• **Prompt**
Transcribe every line of the listing below without any deviation.

• **Material for this exercise**
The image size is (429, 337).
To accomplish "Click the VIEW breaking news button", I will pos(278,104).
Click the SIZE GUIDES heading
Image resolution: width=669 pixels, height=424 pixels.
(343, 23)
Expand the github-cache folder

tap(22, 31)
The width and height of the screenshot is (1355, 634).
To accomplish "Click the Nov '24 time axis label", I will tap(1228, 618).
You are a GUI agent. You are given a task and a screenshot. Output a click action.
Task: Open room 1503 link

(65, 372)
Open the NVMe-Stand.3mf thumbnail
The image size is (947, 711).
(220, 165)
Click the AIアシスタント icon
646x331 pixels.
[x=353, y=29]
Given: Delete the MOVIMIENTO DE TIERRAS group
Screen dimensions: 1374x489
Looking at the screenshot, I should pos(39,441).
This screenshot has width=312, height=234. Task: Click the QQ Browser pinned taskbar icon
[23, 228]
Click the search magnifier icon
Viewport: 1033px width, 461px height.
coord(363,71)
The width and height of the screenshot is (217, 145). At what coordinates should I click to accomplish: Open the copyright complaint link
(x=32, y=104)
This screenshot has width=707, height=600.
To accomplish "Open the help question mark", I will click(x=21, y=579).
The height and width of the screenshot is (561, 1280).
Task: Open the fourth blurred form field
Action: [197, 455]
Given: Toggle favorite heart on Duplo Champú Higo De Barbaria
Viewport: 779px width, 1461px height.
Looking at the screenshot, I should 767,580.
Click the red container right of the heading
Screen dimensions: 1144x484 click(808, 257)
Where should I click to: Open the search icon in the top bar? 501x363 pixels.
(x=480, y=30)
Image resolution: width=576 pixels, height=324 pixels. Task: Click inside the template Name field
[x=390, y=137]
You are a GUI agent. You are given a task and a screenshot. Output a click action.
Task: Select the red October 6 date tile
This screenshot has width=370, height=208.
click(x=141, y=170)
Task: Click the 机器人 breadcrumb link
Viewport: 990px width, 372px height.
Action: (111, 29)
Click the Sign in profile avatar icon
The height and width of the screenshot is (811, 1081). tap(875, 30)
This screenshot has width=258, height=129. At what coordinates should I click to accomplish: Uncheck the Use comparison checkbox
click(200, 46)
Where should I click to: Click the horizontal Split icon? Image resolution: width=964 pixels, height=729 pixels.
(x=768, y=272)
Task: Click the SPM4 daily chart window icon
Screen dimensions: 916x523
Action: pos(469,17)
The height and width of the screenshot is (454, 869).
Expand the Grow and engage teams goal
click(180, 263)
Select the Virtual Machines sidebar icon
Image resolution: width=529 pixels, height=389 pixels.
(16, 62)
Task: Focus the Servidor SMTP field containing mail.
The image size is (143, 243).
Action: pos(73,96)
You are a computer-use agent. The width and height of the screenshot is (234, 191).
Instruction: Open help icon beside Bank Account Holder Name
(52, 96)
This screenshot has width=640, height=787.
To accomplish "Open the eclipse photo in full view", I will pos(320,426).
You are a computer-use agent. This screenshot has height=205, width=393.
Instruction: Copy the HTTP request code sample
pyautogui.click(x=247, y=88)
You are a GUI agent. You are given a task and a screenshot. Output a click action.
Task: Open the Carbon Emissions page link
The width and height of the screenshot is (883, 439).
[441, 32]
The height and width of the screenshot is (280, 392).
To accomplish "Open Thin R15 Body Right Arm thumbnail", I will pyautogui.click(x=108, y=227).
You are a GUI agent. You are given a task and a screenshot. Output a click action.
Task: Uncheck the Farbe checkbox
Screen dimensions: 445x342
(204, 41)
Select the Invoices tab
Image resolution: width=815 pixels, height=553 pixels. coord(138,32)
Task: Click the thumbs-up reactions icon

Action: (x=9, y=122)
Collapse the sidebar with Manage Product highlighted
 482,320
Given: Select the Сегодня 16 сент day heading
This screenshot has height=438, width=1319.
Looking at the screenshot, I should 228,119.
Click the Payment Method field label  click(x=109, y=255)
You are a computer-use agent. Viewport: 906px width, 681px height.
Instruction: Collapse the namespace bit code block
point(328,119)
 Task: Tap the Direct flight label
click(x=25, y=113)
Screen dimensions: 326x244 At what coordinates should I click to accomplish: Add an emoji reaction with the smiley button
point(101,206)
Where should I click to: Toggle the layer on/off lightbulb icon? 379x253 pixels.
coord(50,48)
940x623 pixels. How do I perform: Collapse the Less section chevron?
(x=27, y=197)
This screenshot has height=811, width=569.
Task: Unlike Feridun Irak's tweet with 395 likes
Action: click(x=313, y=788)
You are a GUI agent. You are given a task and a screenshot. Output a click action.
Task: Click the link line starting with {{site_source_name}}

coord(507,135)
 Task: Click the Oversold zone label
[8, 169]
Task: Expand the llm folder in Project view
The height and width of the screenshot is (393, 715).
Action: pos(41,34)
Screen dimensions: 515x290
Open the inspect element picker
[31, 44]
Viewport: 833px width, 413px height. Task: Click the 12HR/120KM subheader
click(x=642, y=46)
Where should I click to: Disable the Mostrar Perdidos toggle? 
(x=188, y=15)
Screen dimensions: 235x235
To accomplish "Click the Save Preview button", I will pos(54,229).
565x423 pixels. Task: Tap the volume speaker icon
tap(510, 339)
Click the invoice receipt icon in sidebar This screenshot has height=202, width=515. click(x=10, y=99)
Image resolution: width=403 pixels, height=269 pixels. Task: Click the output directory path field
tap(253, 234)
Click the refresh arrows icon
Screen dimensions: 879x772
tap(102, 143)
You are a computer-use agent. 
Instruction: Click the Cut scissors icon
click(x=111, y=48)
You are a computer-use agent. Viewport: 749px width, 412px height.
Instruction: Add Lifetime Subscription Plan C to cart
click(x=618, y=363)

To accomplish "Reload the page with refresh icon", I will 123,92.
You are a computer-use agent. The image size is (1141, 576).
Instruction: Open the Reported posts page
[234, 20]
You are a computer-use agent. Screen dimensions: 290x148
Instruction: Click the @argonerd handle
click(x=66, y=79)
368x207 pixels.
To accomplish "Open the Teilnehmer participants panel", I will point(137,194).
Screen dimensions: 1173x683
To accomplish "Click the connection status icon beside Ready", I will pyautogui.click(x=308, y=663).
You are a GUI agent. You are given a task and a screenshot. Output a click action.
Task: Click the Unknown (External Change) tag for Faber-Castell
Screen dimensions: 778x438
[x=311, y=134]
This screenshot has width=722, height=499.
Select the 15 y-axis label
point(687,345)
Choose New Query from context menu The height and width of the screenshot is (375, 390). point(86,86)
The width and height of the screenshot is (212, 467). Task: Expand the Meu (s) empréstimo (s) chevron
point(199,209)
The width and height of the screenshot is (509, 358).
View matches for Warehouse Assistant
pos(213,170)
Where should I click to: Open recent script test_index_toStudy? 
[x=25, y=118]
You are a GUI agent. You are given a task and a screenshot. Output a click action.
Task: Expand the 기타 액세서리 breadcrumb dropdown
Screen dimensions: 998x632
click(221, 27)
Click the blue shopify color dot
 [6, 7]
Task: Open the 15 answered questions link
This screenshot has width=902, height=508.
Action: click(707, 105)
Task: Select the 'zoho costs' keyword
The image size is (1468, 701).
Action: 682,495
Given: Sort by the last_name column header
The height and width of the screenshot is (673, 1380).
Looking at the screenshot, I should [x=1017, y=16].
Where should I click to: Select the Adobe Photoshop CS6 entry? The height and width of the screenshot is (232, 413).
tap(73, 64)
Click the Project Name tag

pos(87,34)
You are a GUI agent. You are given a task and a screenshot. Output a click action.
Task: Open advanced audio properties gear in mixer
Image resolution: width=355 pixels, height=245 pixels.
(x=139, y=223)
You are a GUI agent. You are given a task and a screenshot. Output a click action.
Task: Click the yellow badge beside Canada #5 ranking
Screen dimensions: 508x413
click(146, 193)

• **Answer**
The image size is (429, 337).
To accomplish "Click the VIEW breaking news button", I will pos(278,104).
Click the SIZE GUIDES heading
Image resolution: width=669 pixels, height=424 pixels.
(343, 23)
Expand the github-cache folder

tap(22, 31)
The width and height of the screenshot is (1355, 634).
To accomplish "Click the Nov '24 time axis label", I will tap(1228, 618).
You are a GUI agent. You are given a task and a screenshot. Output a click action.
Task: Open room 1503 link

(65, 372)
Open the NVMe-Stand.3mf thumbnail
The image size is (947, 711).
(220, 165)
Click the AIアシスタント icon
646x331 pixels.
[x=353, y=29]
Given: Delete the MOVIMIENTO DE TIERRAS group
Screen dimensions: 1374x489
Looking at the screenshot, I should pos(39,441).
This screenshot has width=312, height=234. Task: Click the QQ Browser pinned taskbar icon
[23, 228]
Click the search magnifier icon
Viewport: 1033px width, 461px height.
coord(363,71)
The width and height of the screenshot is (217, 145). At what coordinates should I click to accomplish: Open the copyright complaint link
(x=32, y=104)
This screenshot has width=707, height=600.
To accomplish "Open the help question mark", I will click(x=21, y=579).
The height and width of the screenshot is (561, 1280).
Task: Open the fourth blurred form field
Action: [197, 455]
Given: Toggle favorite heart on Duplo Champú Higo De Barbaria
Viewport: 779px width, 1461px height.
Looking at the screenshot, I should 767,580.
Click the red container right of the heading
Screen dimensions: 1144x484 click(808, 257)
Where should I click to: Open the search icon in the top bar? 501x363 pixels.
(x=480, y=30)
Image resolution: width=576 pixels, height=324 pixels. Task: Click inside the template Name field
[x=390, y=137]
You are a GUI agent. You are given a task and a screenshot. Output a click action.
Task: Select the red October 6 date tile
This screenshot has width=370, height=208.
click(x=141, y=170)
Task: Click the 机器人 breadcrumb link
Viewport: 990px width, 372px height.
Action: (111, 29)
Click the Sign in profile avatar icon
The height and width of the screenshot is (811, 1081). tap(875, 30)
This screenshot has width=258, height=129. At what coordinates should I click to accomplish: Uncheck the Use comparison checkbox
click(200, 46)
Where should I click to: Click the horizontal Split icon? Image resolution: width=964 pixels, height=729 pixels.
(x=768, y=272)
Task: Click the SPM4 daily chart window icon
Screen dimensions: 916x523
Action: pos(469,17)
The height and width of the screenshot is (454, 869).
Expand the Grow and engage teams goal
click(180, 263)
Select the Virtual Machines sidebar icon
Image resolution: width=529 pixels, height=389 pixels.
(16, 62)
Task: Focus the Servidor SMTP field containing mail.
The image size is (143, 243).
Action: pos(73,96)
You are a computer-use agent. The width and height of the screenshot is (234, 191).
Instruction: Open help icon beside Bank Account Holder Name
(52, 96)
This screenshot has width=640, height=787.
To accomplish "Open the eclipse photo in full view", I will pos(320,426).
You are a computer-use agent. This screenshot has height=205, width=393.
Instruction: Copy the HTTP request code sample
pyautogui.click(x=247, y=88)
You are a GUI agent. You are given a task and a screenshot. Output a click action.
Task: Open the Carbon Emissions page link
The width and height of the screenshot is (883, 439).
[441, 32]
The height and width of the screenshot is (280, 392).
To accomplish "Open Thin R15 Body Right Arm thumbnail", I will pyautogui.click(x=108, y=227).
You are a GUI agent. You are given a task and a screenshot. Output a click action.
Task: Uncheck the Farbe checkbox
Screen dimensions: 445x342
(204, 41)
Select the Invoices tab
Image resolution: width=815 pixels, height=553 pixels. coord(138,32)
Task: Click the thumbs-up reactions icon

Action: (x=9, y=122)
Collapse the sidebar with Manage Product highlighted
 482,320
Given: Select the Сегодня 16 сент day heading
This screenshot has height=438, width=1319.
Looking at the screenshot, I should 228,119.
Click the Payment Method field label  click(x=109, y=255)
You are a computer-use agent. Viewport: 906px width, 681px height.
Instruction: Collapse the namespace bit code block
point(328,119)
 Task: Tap the Direct flight label
click(x=25, y=113)
Screen dimensions: 326x244 At what coordinates should I click to accomplish: Add an emoji reaction with the smiley button
point(101,206)
Where should I click to: Toggle the layer on/off lightbulb icon? 379x253 pixels.
coord(50,48)
940x623 pixels. How do I perform: Collapse the Less section chevron?
(x=27, y=197)
This screenshot has height=811, width=569.
Task: Unlike Feridun Irak's tweet with 395 likes
Action: click(x=313, y=788)
You are a GUI agent. You are given a task and a screenshot. Output a click action.
Task: Click the link line starting with {{site_source_name}}

coord(507,135)
 Task: Click the Oversold zone label
[8, 169]
Task: Expand the llm folder in Project view
The height and width of the screenshot is (393, 715).
Action: pos(41,34)
Screen dimensions: 515x290
Open the inspect element picker
[31, 44]
Viewport: 833px width, 413px height. Task: Click the 12HR/120KM subheader
click(x=642, y=46)
Where should I click to: Disable the Mostrar Perdidos toggle? 
(x=188, y=15)
Screen dimensions: 235x235
To accomplish "Click the Save Preview button", I will pos(54,229).
565x423 pixels. Task: Tap the volume speaker icon
tap(510, 339)
Click the invoice receipt icon in sidebar This screenshot has height=202, width=515. click(x=10, y=99)
Image resolution: width=403 pixels, height=269 pixels. Task: Click the output directory path field
tap(253, 234)
Click the refresh arrows icon
Screen dimensions: 879x772
tap(102, 143)
You are a computer-use agent. 
Instruction: Click the Cut scissors icon
click(x=111, y=48)
You are a computer-use agent. Viewport: 749px width, 412px height.
Instruction: Add Lifetime Subscription Plan C to cart
click(x=618, y=363)

To accomplish "Reload the page with refresh icon", I will 123,92.
You are a computer-use agent. The image size is (1141, 576).
Instruction: Open the Reported posts page
[234, 20]
You are a computer-use agent. Screen dimensions: 290x148
Instruction: Click the @argonerd handle
click(x=66, y=79)
368x207 pixels.
To accomplish "Open the Teilnehmer participants panel", I will point(137,194).
Screen dimensions: 1173x683
To accomplish "Click the connection status icon beside Ready", I will pyautogui.click(x=308, y=663).
You are a GUI agent. You are given a task and a screenshot. Output a click action.
Task: Click the Unknown (External Change) tag for Faber-Castell
Screen dimensions: 778x438
[x=311, y=134]
This screenshot has width=722, height=499.
Select the 15 y-axis label
point(687,345)
Choose New Query from context menu The height and width of the screenshot is (375, 390). point(86,86)
The width and height of the screenshot is (212, 467). Task: Expand the Meu (s) empréstimo (s) chevron
point(199,209)
The width and height of the screenshot is (509, 358).
View matches for Warehouse Assistant
pos(213,170)
Where should I click to: Open recent script test_index_toStudy? 
[x=25, y=118]
You are a GUI agent. You are given a task and a screenshot. Output a click action.
Task: Expand the 기타 액세서리 breadcrumb dropdown
Screen dimensions: 998x632
click(221, 27)
Click the blue shopify color dot
 [6, 7]
Task: Open the 15 answered questions link
This screenshot has width=902, height=508.
Action: click(707, 105)
Task: Select the 'zoho costs' keyword
The image size is (1468, 701).
Action: 682,495
Given: Sort by the last_name column header
The height and width of the screenshot is (673, 1380).
Looking at the screenshot, I should [x=1017, y=16].
Where should I click to: Select the Adobe Photoshop CS6 entry? The height and width of the screenshot is (232, 413).
tap(73, 64)
Click the Project Name tag

pos(87,34)
You are a GUI agent. You are given a task and a screenshot. Output a click action.
Task: Open advanced audio properties gear in mixer
Image resolution: width=355 pixels, height=245 pixels.
(x=139, y=223)
You are a GUI agent. You are given a task and a screenshot. Output a click action.
Task: Click the yellow badge beside Canada #5 ranking
Screen dimensions: 508x413
click(146, 193)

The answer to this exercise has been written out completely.